Tujuan Latihan: Menurut tulisan tentang kebebasan dan cinta, kepada siapa Rahmat Abdullah menyampaikan kata "Cinta!"?

Teks Bacaan:
╭──

Freedom!
Satu kata yang terucap dari lisan seorang ustad Rahmat Abdullah Rahimahullah,
saat ustad Hilmi mengumumkan ketua majelis pertimbangan yang baru saja
terdeklarasi di konferensi pers hasil musyawarah majelis syuro’ sebuah organisasi politik.
Cinta!
Satu kata penuh ekspresi yang didermakan seorang Rahmat Abdullah
kepada adik semata wayangnya dengan segenap ketulusan dan kepedulian
yang teramat dalam.
Ramai orang bersuara tentang Freedom – kebebasan, tanpa
memindai hakikat kata benda tersebut secara gamblang. Kebebasan
seringkali diartikan sebagai sebuah aksi pembelaan bagi mereka yang
tengah haus akan hak dan gelora dispensasi yang tak berbatas. Padahal
bila kita mau menyelami lebih dalam akan sebuah makna kebebebasan,
nampaknya makna tersebut tidaklah identik dengan pembelaan diri
atau suatu golongan yang terkesan vulgar. Kebebasan memiliki artian
yang amat luas seperti kebebasan untuk berbicara, kebebasan untuk
berekspresi, dan kebebasan untuk mencetak kata benda tadi menjadi sebuah
kata kerja yang aktif menyeru pada misi kebaikan bersama.
Cinta adalah sebentuk ekspresi yang bila didefinisikan oleh sejuta
umat manusia pun bisa jadi mempunyai makna serapan dan sasaran objek
yang beragam. Namun ada satu hal yang dapat kita seragamkan dari arti
kata tersebut. Kita dapat bermufakat bahwasanya cinta adalah bentuk
ekspresi sebuah perasaan terhadap objek yang dituju dengan menumpahkan
segenap kemampuan yang ia miliki disertai teknik yang benar. Ahsanu ‘amala- amal
yang terbaik. Bila cinta adalah sebuah amal, maka sejatinya kita akan
beramal dengan niat yang lurus dan cara yang benar. Ibarat sebuah pohon
yang gagah berdiri untuk menaungi berbagai organisme di bawahnya, meski
daun mulai berguguran dan kemarau tengah mencekam. Ya, cinta juga
memiliki makna yang sama, ia akan tulus menaungi objeknya meski di luar
sana banyak pedang musuh yang siap menghunus bahkan menerkam tanpa
ampun.
Tersanjungkah kita bila pandai bercakap tentang bentuk kepedulian
pada negeri kita Indonesia, namun naluri enggan memendarkan hakikat
kepedulian tersebut, kita enggan mengikhtiarkan atau sekedar
merenungkan. Banggakah kita bila mereka para pemuda di luar sana yang
kala siang ia belajar dan bekerja dalam perut lapar karena shaum,
atau berjuang dengan peluh keringatnya dan kala malam yang hening ia
disibukkan dengan rintihan istighfar dan kedalaman munajat di
rakaat-rakaatnya yang panjang. Sedang kita?

╰──

Kumpulan Data:

╭──

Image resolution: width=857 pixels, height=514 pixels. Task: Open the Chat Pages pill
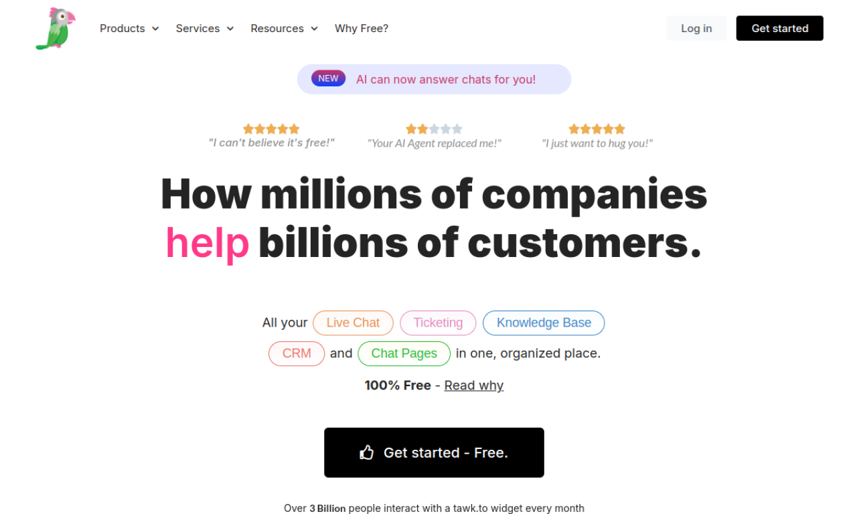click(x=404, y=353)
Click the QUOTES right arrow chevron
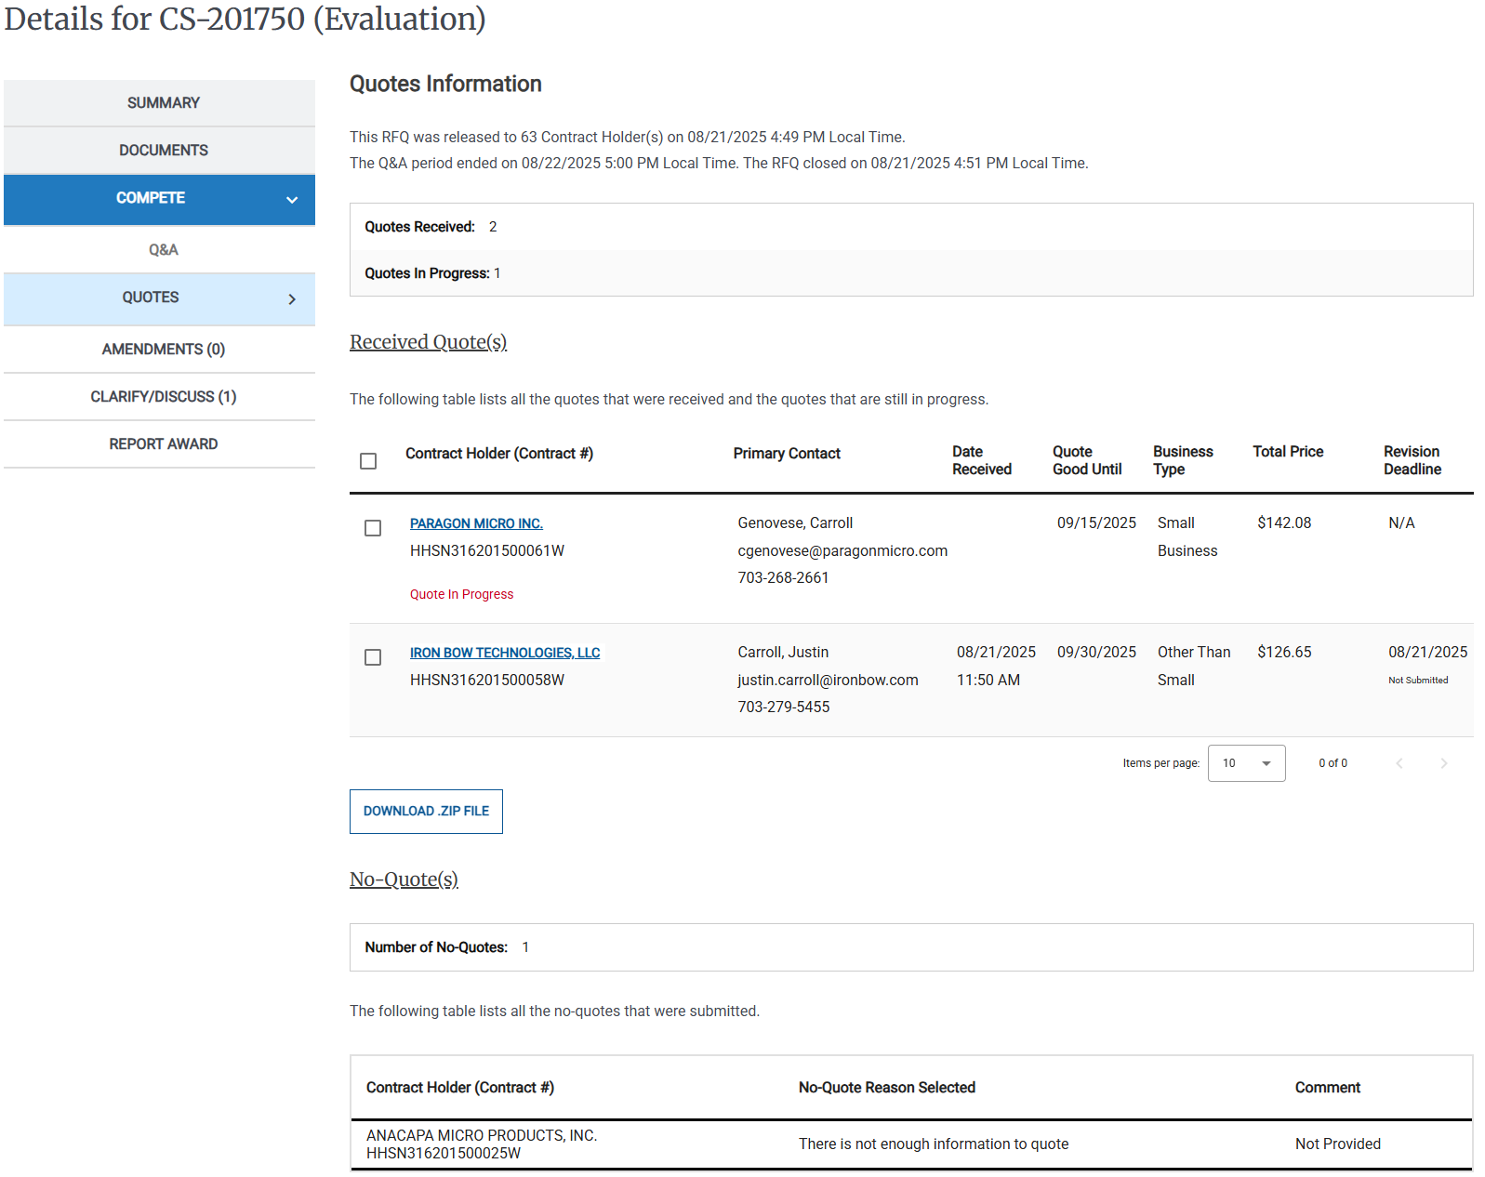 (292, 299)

╰──
╭──

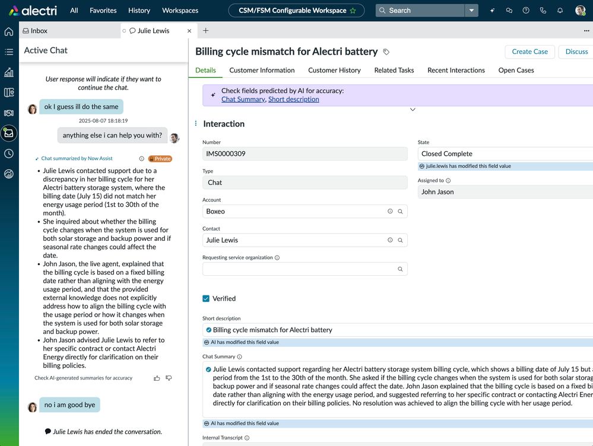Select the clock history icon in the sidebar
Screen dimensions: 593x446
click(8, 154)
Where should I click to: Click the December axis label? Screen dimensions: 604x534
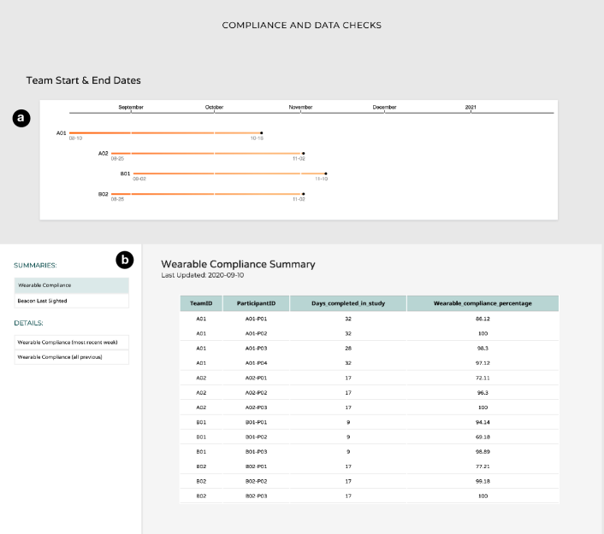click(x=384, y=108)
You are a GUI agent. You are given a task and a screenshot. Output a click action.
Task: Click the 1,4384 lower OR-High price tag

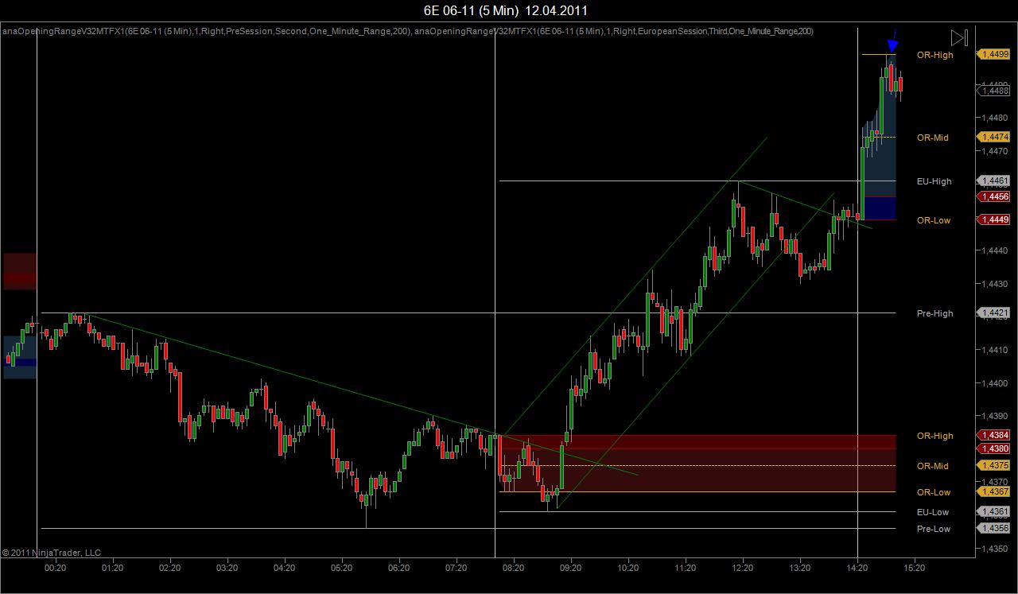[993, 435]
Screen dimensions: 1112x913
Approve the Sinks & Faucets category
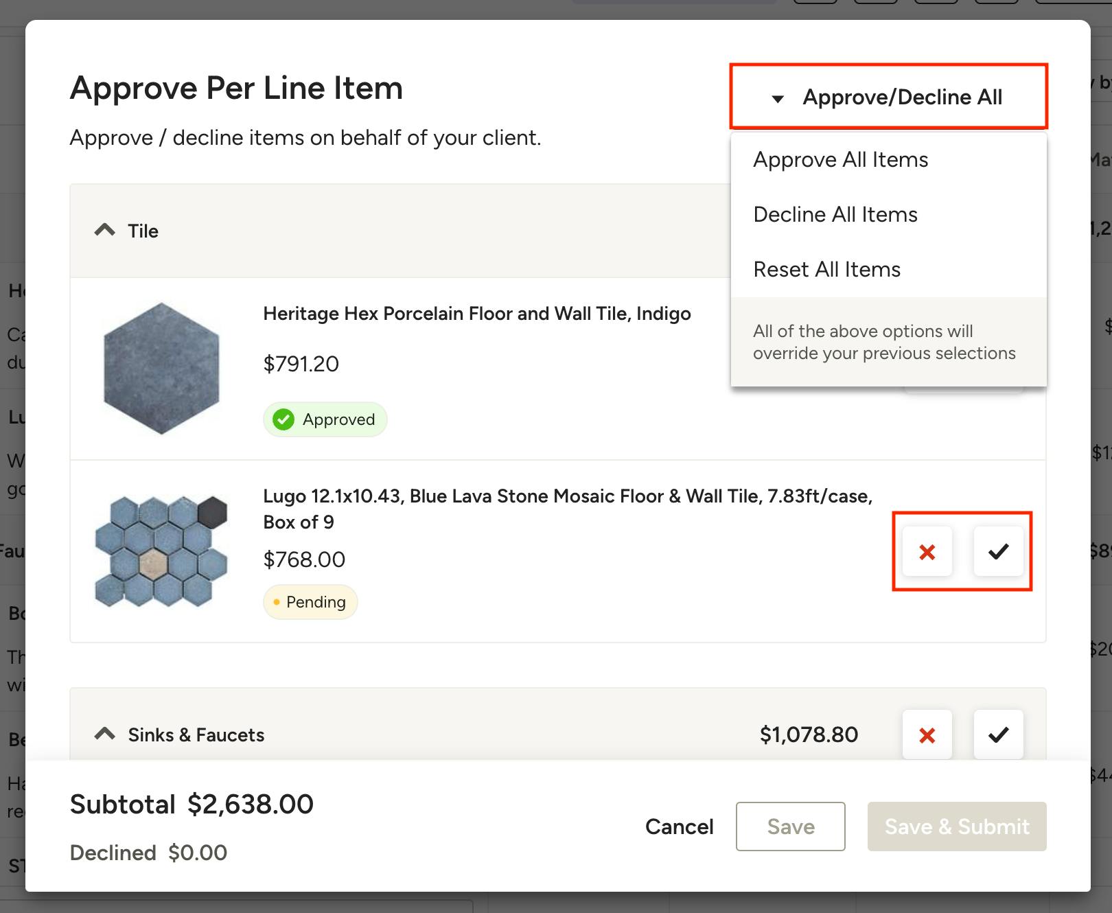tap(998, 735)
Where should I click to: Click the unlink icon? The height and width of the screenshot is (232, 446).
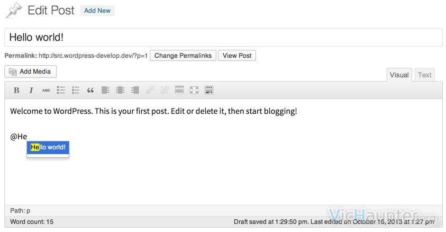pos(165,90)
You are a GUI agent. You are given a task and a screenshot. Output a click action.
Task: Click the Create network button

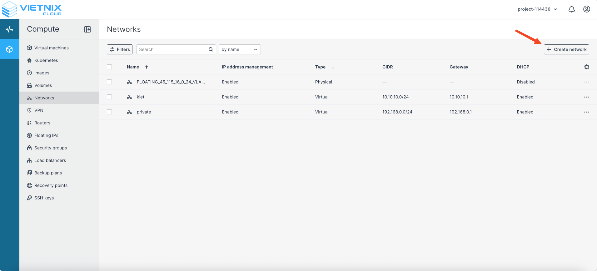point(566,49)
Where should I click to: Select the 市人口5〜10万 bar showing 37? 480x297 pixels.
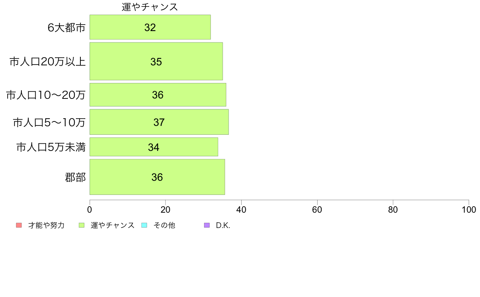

╰──

Hasil di Bawah: Kepada adik semata wayangnya.